SEC OKs Share Registration for Calif. Marijuana Company

By Mark Wilson, Esq. on January 28, 2015 | Last updated on March 21, 2019

Every startup needs a lawyer, but startups are already shaky value propositions if you think you're going to burst onto the GC stage, or advance your extant career by working for a company that develops an app to check the temperature of your bath water. (It's even worse when you consider that a lot of startups pay their "employees" in equity that's basically kindling until they're bought by Facebook for a billion dollars.)

What's even riskier? Being GC for a pot dispensary. They're legal under state laws in Colorado, Washington, Oregon, and Alaska, but the Feds still list marijuana as a Schedule I narcotic, along with heroin and LSD.

So you'd think your new pot company can't be publicly traded, right?

Green for Green

Wrong! Apparently, the SEC couldn't care less about the Controlled Substances Act. And they don't appear to care about state laws either. The Wall Street Journal reported that the SEC gave the go-ahead for California-based Terra Tech Corp. to register shares in a company "whose business model includes cultivation and sale of marijuana."

That's noteworthy because recreational marijuana currently isn't legal in California (though the state's relatively lax medical marijuana laws make it close to recreational; it doesn't take much to get a medical marijuana prescription).

Although, while the SEC did grant the registration, the Journal notes that it didn't accelerate the registration, something it did twice in the past when Terra Tech was in the business of selling general horticulture products, not anything exclusively marijuana-related. Without acceleration, the registration becomes effective 20 days after the registration is granted instead of immediately afterward.

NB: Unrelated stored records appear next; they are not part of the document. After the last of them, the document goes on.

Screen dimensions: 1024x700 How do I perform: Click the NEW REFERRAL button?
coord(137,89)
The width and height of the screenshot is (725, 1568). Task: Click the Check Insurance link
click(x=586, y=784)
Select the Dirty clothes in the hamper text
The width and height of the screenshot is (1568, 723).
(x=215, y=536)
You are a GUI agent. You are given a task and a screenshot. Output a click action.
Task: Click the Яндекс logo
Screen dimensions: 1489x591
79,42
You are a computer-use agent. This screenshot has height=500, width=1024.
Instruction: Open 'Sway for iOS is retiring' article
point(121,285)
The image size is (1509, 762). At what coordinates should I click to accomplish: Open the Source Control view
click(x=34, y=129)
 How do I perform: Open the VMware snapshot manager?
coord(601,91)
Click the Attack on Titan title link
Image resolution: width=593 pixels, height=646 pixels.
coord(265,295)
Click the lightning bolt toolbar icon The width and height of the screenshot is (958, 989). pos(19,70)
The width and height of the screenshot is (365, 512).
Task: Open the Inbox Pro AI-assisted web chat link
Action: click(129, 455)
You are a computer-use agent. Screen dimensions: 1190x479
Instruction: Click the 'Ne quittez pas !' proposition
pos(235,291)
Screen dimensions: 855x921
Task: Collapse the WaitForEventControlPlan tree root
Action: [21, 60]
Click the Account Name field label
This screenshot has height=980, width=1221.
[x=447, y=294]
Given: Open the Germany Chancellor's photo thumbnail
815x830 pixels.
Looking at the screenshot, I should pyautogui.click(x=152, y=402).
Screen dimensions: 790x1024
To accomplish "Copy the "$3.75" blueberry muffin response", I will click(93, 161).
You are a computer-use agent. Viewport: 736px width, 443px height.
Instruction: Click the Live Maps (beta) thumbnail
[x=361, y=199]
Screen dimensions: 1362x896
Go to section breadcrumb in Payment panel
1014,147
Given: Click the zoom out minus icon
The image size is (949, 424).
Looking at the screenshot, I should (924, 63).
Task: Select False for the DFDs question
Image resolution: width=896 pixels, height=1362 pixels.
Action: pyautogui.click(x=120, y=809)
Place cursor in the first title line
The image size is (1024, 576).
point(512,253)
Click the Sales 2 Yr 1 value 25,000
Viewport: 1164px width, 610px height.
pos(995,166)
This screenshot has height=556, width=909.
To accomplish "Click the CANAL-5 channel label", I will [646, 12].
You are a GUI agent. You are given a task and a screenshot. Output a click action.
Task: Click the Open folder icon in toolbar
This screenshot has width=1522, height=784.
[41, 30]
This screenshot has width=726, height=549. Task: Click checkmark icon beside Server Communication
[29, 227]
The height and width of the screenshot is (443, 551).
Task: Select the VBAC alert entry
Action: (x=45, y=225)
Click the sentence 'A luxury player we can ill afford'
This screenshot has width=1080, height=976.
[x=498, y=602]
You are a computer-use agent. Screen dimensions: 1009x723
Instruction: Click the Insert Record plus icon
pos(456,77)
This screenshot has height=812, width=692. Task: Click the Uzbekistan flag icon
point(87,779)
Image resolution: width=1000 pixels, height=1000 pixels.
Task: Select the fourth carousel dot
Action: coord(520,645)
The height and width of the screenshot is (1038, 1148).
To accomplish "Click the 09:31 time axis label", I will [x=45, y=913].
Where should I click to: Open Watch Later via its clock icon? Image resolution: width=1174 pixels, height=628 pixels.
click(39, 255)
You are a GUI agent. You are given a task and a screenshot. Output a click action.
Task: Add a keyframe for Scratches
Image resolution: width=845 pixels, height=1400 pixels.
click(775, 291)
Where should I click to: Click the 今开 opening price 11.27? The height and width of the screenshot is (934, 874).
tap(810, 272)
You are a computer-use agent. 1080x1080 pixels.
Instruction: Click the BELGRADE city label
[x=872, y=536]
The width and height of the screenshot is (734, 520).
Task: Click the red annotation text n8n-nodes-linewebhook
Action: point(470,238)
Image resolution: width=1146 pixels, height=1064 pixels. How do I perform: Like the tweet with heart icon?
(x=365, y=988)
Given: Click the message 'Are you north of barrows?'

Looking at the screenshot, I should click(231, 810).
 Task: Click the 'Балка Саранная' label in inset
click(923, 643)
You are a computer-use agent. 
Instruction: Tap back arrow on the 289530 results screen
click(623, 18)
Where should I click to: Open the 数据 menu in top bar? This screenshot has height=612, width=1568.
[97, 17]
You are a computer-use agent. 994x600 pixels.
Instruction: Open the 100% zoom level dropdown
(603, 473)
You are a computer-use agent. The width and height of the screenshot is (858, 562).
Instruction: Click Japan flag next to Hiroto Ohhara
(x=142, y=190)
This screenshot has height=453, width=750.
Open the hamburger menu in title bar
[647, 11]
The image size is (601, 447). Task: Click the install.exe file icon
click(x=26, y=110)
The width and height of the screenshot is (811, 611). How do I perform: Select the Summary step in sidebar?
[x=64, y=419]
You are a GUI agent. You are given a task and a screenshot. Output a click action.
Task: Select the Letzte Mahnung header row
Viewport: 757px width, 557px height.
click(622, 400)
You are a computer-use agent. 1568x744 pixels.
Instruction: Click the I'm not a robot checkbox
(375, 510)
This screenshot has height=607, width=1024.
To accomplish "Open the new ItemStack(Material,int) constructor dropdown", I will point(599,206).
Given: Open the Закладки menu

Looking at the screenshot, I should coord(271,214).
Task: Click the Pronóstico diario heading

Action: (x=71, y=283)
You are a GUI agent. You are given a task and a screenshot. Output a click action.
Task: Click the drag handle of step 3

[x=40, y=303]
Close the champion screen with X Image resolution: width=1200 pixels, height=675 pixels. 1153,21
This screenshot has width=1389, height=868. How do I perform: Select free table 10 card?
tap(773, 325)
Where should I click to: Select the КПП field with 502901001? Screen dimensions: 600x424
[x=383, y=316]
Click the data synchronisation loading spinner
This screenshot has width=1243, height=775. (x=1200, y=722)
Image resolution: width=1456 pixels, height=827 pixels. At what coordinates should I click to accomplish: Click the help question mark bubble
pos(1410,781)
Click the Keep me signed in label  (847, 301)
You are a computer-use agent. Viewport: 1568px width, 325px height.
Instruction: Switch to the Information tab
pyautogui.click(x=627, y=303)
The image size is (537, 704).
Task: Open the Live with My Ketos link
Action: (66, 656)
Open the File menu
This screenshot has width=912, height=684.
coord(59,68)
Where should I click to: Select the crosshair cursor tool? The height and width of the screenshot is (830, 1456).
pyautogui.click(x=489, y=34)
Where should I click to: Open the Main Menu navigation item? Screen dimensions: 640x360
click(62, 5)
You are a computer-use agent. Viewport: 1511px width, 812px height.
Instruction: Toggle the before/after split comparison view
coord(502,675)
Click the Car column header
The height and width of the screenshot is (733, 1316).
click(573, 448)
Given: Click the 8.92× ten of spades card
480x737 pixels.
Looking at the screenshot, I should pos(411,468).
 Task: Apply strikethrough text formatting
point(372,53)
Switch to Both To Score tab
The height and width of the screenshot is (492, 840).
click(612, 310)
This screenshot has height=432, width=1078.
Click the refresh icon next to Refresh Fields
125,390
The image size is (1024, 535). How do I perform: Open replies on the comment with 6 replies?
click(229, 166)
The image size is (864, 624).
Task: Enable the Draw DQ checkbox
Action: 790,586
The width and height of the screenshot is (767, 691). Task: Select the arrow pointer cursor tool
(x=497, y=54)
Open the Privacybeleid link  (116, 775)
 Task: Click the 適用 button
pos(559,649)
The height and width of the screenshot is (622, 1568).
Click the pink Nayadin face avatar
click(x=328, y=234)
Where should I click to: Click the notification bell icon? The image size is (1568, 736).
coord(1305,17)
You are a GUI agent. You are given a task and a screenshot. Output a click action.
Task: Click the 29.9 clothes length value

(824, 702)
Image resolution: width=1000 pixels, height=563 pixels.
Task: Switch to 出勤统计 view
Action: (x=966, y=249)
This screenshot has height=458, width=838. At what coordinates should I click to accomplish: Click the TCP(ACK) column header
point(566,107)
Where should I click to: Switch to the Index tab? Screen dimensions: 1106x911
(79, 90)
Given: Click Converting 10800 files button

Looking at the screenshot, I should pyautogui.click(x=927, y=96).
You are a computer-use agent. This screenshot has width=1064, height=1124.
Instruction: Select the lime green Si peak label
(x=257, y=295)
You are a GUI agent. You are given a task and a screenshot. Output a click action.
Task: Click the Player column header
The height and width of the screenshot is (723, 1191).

But it's not just formation and keeping the Feds at bay that the marijuana company GC is there for. As marijuana becomes more legit, it becomes more regulated, and the company's going to need a lawyer to work that out. In August, the National Labor Relations Board's general counsel recommended that the NLRB investigate unfair labor practices at a marijuana dispensary in Maine. So there's that.

That's Great, but What About Those 'Ethics'?

Surprisingly (read: not surprisingly), there's very little ethical advice about lawyers and pot. The Alaska State Bar recently issued an informal preliminary opinion on lawyers and pot, recommending everything up to being "directly involved in operating a business that remains illegal under federal law." Alaska lawyers, the opinion said, could advise clients on how to start a marijuana business and assist in forming the business. But beyond that, it cautioned against investing or direct involvement.

And even if you do get the coveted title of Chief Dudely Officer, will your new pot startup be profitable? It's not clear that investors are ready to sink their money into something the Justice Department could legitimately take away tomorrow. If you want to be on the bleeding edge, though, it doesn't get edgier than this.